At that, I began making my way back to the house. I was laughing hard enough now every few steps I fell to the ground as I looked back at her. She didn’t appear to be in good humor any longer, but I found it hilarious. My grandmother was tied to the flagpole in front of her house – right by the busiest road in all of Rio Vista. All while she was fantastically adorned in makeshift war-paint. Needless to say, she was not happy.

I made my way inside and quickly realized how thirsty I was. I poured myself a glass of root beer and sat down. I briefly wondered if I would get in trouble, but I quickly dismissed it. It was only a game – innocent enough. I turned on the tv to a favorite cartoon. Before I knew it, I had forgotten Mima was still tied to the pole.

No less than thirty minutes had passed when PawPaw walked into the room. He asked, “Have you seen Mima? I haven’t seen her in a long while.” Immediately, I remembered! I jumped up and ran out the front door to see if she was still there. She was still there, and she did not look happy. I slowly approached as if I was approaching a dangerous situation. By this point in my life, I had learned if I could get a grown-up to laugh – it was almost certain I would not get in trouble. I began to work my magic.

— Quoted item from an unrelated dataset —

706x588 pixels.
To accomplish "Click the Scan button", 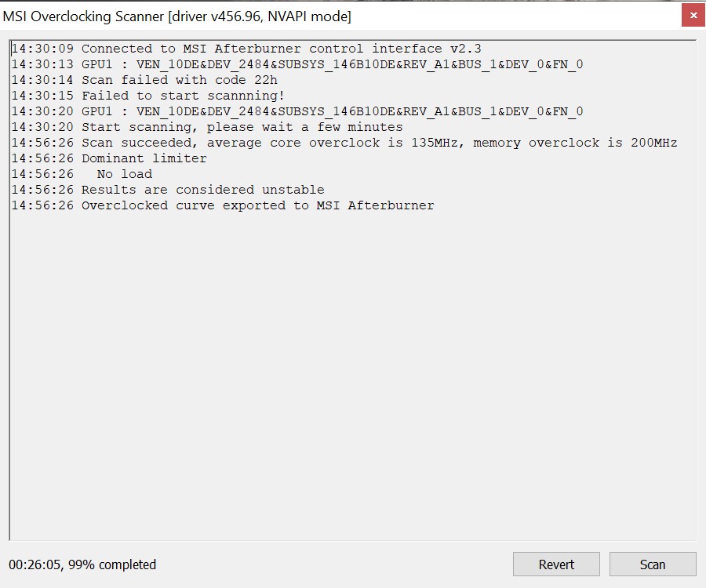I will point(652,564).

I could tell she was conflicted. There was a part of her which saw the humor in it all, but there was another part that was slightly sunburned and annoyed. She began to recount her time at the pole – how countless people had driven by as they gawked at her attire and predicament. She seemed particularly upset about a school bus that drove by while kids draped from the windows as they antagonized her. Around this point, I began to detect I wasn’t in trouble, so I no longer stifled my laughter. We made our way inside as she called me a “little brat.”

We were met by PawPaw at the door. I remember the look on his face as he first saw her and simply asked, “What happened?” She then explained the entire game and story from her perspective. I only looked on waiting for his approval. He chuckled, shook his head, and walked to his office. I learned two things that day. I’m really good at tying knots, and my grandmother is a saint.